Four hands-on AI projects you build together — then race each other through. Train, prompt, predict, deploy. Whoever wins the most rounds wins the season.
Teach the AI to tell two things apart by drawing examples. Then duel: who can draw clearer pictures?
Write sentences. Guess which one the AI will think is closest to your opponent's query. Read its mind.
Same challenge, two prompts. The model judges. Precision beats eloquence — every time.
Each player builds an agent with tools and memory. Same task. Side-by-side traces. Best agent wins.
Random rotation through all four projects. First to win 3 takes the season.
Co-train a classifier. Then take turns drawing test pictures — the AI judges yours, the cleaner picture wins the point.
When you press "+ add", the drawing is shrunk to a 16×16 grayscale grid — that's 256 numbers per drawing. Each label's gallery becomes a list of vectors.
When a new doodle comes in, the model computes its 256-number vector and finds the 3 nearest neighbours across both classes (cosine distance). Majority vote wins; the margin is shown as "confidence". This is literally k-NN — the simplest possible classifier, no neural net.
Bigger lesson: a clean, diverse set of examples beats a clever algorithm.

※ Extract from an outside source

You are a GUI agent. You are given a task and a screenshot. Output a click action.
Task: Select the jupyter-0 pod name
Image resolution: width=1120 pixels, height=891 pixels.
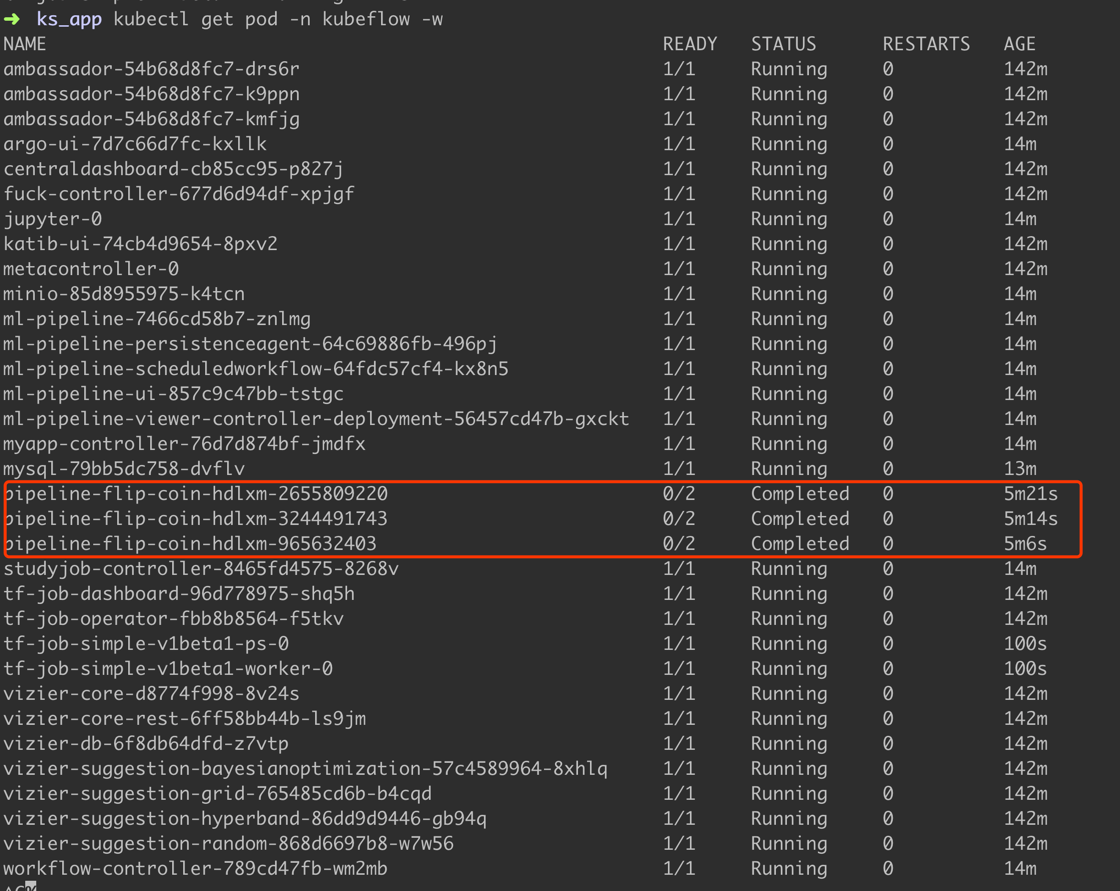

If your "cat" doodles all look similar, the model will only recognise cats that look like yours.
Write sentences into a shared library. On your turn, write a query — your opponent must guess which library sentence the AI picks as #1. Read the AI's mind.
Every sentence gets turned into a 12-number vector by hashing each word into one of 12 bins (a tiny embedding). Sentences that share words land in similar shapes.
To rank the library, the AI computes cos(query, sentence) for every sentence — that's the same cosine similarity from Day 7½ of the course. Highest cosine wins. We show all 10 numbers so you can see exactly why one beat another.
Bigger lesson: an embedding doesn't care about word order, only what words are in the sentence. Real embedding models do care about order (that's what transformers fixed). The intuition you're learning here is the foundation.
Same challenge. Two prompts. One deterministic model judges both. The judge counts bullets, validates JSON, checks for keywords — eloquence won't save you, precision will.
The "model" here is a tiny rule engine — it inspects your prompt for keywords ("bullet", "haiku", "json", "pirate", explicit counts like "5 sentences") and renders text accordingly. It's deterministic: the same prompt always produces the same reply.
The judge then runs measurable checks: count bullets, count syllables (for haiku), JSON.parse for valid JSON, regex for required keywords. Each check is worth 1 point.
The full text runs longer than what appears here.